Michele Somma

Personal information
- Date of birth: 16 March 1995 (age 31)
- Place of birth: Salerno, Italy
- Height: 1.82 m (6 ft 0 in)
- Position: Centre back

Team information
- Current team: Piacenza
- Number: 15

Youth career
- 2009–2012: Juventus
- 2012–2014: Roma

Senior career*
- Years: Team / Apps / (Gls)
- 2014–2015: Roma / 1 / (0)
- 2015: → Empoli (loan) / 1 / (0)
- 2015–2018: Brescia / 60 / (0)
- 2018–2020: Deportivo La Coruña / 24 / (2)
- 2020–2022: Palermo / 27 / (1)
- 2022–2023: Catania / 24 / (1)
- 2023–: Piacenza / 0 / (0)

International career^{‡}
- 2010: Italy U16 / 3 / (0)
- 2013: Italy U18 / 3 / (0)
- 2013–2014: Italy U19 / 13 / (0)
- 2014–2015: Italy U20 / 9 / (1)
- 2015–2016: Italy U21 / 2 / (0)

= Michele Somma =

Italian footballer (born 1995)

Michele Somma (born 16 March 1995) is an Italian footballer who plays as a central defender for club Piacenza.

==Club career==
Somma joined Brescia Calcio in a temporary deal on 10 July 2015. On 1 February 2016, Roma signed Ismail H'Maidat from Brescia for €3.15 million, with Somma (for €1.8 million) and Emanuele Ndoj (for €1.2 million) moved to opposite direction.

In August 2018 he signed for Deportivo La Coruña in Spain, playing two seasons in the Segunda División league. He left Spain for Serie C club Palermo in the summer of 2020.

On 1 September 2022, Palermo announced to have terminated Somma's contracted by mutual consent. A few days later, Somma signed for Serie D regional rivals Catania on a free transfer.
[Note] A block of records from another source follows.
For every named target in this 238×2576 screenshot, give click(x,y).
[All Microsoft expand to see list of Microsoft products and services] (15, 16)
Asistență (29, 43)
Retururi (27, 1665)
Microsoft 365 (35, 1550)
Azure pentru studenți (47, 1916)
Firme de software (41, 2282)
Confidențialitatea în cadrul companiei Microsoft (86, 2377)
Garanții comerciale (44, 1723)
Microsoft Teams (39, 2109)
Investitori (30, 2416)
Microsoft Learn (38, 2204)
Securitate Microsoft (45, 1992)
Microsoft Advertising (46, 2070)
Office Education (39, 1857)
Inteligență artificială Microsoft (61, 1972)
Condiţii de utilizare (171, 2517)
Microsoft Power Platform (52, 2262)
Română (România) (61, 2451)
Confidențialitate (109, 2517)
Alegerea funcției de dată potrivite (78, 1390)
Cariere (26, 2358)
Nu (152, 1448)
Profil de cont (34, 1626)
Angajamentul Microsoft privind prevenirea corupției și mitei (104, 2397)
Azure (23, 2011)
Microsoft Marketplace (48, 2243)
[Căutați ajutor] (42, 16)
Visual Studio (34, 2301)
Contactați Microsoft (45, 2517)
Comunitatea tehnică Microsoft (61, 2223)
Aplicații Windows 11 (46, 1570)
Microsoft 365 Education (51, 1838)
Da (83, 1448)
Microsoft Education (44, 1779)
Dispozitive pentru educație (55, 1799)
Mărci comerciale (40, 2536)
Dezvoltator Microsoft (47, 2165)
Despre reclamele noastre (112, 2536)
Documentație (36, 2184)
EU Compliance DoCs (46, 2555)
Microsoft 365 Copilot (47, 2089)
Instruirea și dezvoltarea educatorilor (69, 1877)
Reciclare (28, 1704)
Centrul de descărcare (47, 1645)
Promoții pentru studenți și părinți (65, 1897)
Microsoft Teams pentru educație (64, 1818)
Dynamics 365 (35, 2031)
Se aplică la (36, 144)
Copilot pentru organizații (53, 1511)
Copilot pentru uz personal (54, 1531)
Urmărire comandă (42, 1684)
On 15 December 2023, Somma joined Serie D club Piacenza until the end of the season, with an option for the 2024–25 season.

==International career==
Somma has represented Italy from under-16 to under-20 level. He featured in their 2014 UEFA European Under-19 Championship qualifying campaign.

On 12 August 2015, he made his debut with Italy U21 side, in a friendly match against Hungary.

==Career statistics==

===Club===

Appearances and goals by club, season and competition
Club: Season; League; National cup; Other; Total
Division: Apps; Goals; Apps; Goals; Apps; Goals; Apps; Goals
Roma: 2014–15; Serie A; 1; 0; 0; 0; —; 1; 0
Empoli (loan): 2014–15; Serie A; 1; 0; 0; 0; —; 1; 0
Brescia (loan): 2015–16; Serie B; 6; 0; 2; 0; —; 8; 0
Brescia: 2016–17; Serie B; 18; 0; 1; 0; —; 19; 0
2017–18: Serie B; 36; 0; 2; 0; —; 38; 0
Total: 60; 0; 5; 0; 0; 0; 65; 0
Deportivo La Coruña: 2018–19; Segunda División; 10; 1; 1; 0; 3; 0; 14; 1
2019–20: Segunda División; 14; 1; 1; 0; —; 15; 1
Total: 24; 2; 2; 0; 3; 0; 29; 2
Palermo: 2020–21; Serie C; 21; 1; —; 0; 0; 21; 1
2021–22: Serie C; 6; 0; 0; 0; 1; 0; 7; 0
2022–23: Serie B; 0; 0; 1; 0; 0; 0; 1; 0
Total: 27; 1; 1; 0; 1; 0; 29; 1
Catania: 2022–23; Serie D; 24; 1; —; 0; 0; 24; 1
Career total: 137; 4; 8; 0; 4; 0; 149; 4

==Personal life==
He is the son of football coach Mario Somma.